Media and Gender Adaptation: Regendering, Critical Creation and the Fans examines how fans and professionals change the gender of characters when they adapt existing work. Using research into fans, and case studies on Sherlock Holmes, Ghostbusters and Doctor Who, it illustrates the foundation of the process and ways the works engage with and critique media and gender at a political level. The default maleness of narratives in media are reworked to be inclusive of other points of view. Regendering as an adaptational technique relies on audience familiarity with existing works, however it also reveals an increasing trend in aggressive backlash against interpretations of media that include marginalised and minority communities.
Combining analysis of fanfiction, television and big budget Hollywood productions, Media and Gender Adaptation: Regendering, Critical Creation and the Fans also analyses fan responses to regendering in popular media. Through demographic surveys and interviews with fans, creators and broader audiences, a combination of playful and serious attitudes to gender are revealed to be part of how transformative fans (professional or not) adapt work. Specific fanfiction examples are analysed alongside professional works to reveal the depth and breadth of fannish play in regendered work and the constraints that professional adaptations are held to. It also reveals a schism in audiences, and those researching media, where the intersection of gender and race are sites of tension – nostalgia combining with expected representation of gender and race to create an aggressive defence of an original work that reiterates the mainstream hierarchies of gender and race.

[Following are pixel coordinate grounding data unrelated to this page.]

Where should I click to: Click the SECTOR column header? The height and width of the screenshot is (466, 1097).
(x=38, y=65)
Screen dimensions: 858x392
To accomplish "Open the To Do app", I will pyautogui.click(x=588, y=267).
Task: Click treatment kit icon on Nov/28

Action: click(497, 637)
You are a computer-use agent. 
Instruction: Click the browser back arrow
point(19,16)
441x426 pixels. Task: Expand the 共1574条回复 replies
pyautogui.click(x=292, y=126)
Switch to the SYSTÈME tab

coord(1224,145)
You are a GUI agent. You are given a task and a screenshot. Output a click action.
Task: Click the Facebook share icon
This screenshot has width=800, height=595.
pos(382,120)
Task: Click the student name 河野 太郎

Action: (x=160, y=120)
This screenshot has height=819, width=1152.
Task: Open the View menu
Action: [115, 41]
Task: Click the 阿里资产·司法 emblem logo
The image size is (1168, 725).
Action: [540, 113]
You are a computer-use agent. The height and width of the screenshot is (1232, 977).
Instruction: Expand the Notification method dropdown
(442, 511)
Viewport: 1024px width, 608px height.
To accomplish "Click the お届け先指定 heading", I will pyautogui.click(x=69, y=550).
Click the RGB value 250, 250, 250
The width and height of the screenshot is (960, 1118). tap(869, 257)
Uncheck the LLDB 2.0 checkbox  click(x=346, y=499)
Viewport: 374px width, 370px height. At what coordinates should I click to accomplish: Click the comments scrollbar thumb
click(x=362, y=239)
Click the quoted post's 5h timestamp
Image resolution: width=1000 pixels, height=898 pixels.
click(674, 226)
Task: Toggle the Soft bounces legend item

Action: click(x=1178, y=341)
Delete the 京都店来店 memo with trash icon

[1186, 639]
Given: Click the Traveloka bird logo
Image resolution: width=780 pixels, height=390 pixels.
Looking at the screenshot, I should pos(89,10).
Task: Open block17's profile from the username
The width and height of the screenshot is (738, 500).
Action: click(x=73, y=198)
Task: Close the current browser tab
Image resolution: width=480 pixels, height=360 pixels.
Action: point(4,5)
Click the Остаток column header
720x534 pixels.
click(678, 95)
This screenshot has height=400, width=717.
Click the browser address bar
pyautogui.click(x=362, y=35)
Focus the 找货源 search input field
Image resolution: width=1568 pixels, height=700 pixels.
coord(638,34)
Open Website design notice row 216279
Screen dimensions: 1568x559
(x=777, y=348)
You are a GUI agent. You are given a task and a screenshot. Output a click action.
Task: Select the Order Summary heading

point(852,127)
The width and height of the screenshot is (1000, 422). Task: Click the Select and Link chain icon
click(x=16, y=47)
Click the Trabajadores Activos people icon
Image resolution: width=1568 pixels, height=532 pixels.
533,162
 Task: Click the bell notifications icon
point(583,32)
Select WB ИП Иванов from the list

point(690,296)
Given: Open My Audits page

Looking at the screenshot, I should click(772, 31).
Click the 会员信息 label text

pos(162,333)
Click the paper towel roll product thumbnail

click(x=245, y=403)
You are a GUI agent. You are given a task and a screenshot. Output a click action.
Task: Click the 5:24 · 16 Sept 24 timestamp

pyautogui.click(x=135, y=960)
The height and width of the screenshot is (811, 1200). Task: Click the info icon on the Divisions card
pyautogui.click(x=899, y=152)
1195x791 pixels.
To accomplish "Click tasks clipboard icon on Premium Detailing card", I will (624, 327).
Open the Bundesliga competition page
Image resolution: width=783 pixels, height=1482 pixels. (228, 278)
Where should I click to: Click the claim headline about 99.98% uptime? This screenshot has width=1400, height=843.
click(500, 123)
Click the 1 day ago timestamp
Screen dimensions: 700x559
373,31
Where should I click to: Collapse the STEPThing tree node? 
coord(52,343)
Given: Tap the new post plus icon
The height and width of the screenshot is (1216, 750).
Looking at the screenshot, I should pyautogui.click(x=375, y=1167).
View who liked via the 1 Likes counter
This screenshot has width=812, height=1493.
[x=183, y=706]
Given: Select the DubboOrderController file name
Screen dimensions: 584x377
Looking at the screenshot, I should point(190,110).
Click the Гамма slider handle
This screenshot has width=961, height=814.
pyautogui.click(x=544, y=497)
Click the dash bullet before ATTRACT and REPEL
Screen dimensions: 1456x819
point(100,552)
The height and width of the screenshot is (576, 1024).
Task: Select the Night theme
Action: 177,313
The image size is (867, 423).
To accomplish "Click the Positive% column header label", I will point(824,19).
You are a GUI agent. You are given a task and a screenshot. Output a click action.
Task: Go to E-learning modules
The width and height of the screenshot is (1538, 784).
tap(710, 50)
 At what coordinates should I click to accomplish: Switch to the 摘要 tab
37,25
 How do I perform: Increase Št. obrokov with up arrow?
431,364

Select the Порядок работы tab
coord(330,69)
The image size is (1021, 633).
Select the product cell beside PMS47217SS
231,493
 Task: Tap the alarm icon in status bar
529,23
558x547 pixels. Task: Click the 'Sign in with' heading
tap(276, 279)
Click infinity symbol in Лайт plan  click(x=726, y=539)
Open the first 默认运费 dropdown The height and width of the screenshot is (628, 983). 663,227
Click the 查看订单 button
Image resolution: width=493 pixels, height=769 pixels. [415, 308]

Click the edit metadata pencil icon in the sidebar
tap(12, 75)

Regendering, where fan creators change the gender of an existing character as part of the adaptation, offers a deconstruction of gender via the simultaneous examination of the original character, and the manifestation of gender performance in the regendered cipher. It also highlights and then occupies the absence of non-male characters, an absence being identified by researchers and fans as endemic to mainstream media. An examination of elements in commercial and non-commercial fanworks and paratexts, and the fannish engagement with those texts, reveals the methods and the motivation behind the regendering as a sort of praxis situated in the conflicts and complexities of the feminist theory and politics. It is also a manifestation of subversion and dissatisfaction – theorized by Jenkins and Sandvoss – with Butlerinfluenced understandings of gender performance and oppositional heterosexuality. This analysis and overview provides the foundation for a theory of how regendering works both with and against the hegemony of the media depiction of women, sexuality and sex.